- DOCUMENT SECTION -
Former Rochester City School District commissioners, (Mayor) Malik Evans and Jose Cruz both represent the epitome of what’s wrong, and has been wrong at the Rochester City School District (RCSD) for decades.


They are full of old, tired, worn-out excuses regarding decades-long, chronic, massive failure and the ongoing academic and cultural crisis within the RCSD.


As noted last week, in Part 1 of this article, back in 2018 Tim Macaluso of City Newspaper published an article called Exit interviews: reflections from four city leaders. In the article Macaluso interviewed four long-time elected officials, including Malik Evans and Jose Cruz who both had long tenures on the Rochester City School District Board.


At the time in 2018, Malik Evans (Rochester's current Mayor), had "served" on the Rochester Board of Education for the previous thirteen (13) years, and Jose Cruz had "served" on the same Board for the previous eight (8) years.


Their super-hyper-rhetoric reminds me of a book published in 2002, written by professors Gerald Grant (Syracuse University) and Christine E. Murray (SUNY Brockport), titled Teaching in America: The Slow Revolution.


In the chapter Teachers’ Struggle to Take Charge of Their Practice: The Rochester Story, 1987–1997'–a time period in which the Rochester City School District supposedly represented a national leader and model regarding so-called education "reform." It is noted on page 171 that there was a "newspaper article 'Take Charge for Change' published in December 1994. The article discussed a report. “For All Our Children… No More Excuses,’ issued by a group of civic leaders at the request of the mayor at the time, Bill Johnson.

Target pointing data:
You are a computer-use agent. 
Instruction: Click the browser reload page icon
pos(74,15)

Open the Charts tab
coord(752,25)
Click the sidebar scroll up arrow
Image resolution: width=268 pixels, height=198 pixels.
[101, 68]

- REQUIRED TASK -
Copy word for word the passage of the Rochester City School District commentary above from "Former Rochester City" up to and including "School District Board.".

- RESULT OF THE EXERCISE -
Former Rochester City School District commissioners, (Mayor) Malik Evans and Jose Cruz both represent the epitome of what’s wrong, and has been wrong at the Rochester City School District (RCSD) for decades.


They are full of old, tired, worn-out excuses regarding decades-long, chronic, massive failure and the ongoing academic and cultural crisis within the RCSD.


As noted last week, in Part 1 of this article, back in 2018 Tim Macaluso of City Newspaper published an article called Exit interviews: reflections from four city leaders. In the article Macaluso interviewed four long-time elected officials, including Malik Evans and Jose Cruz who both had long tenures on the Rochester City School District Board.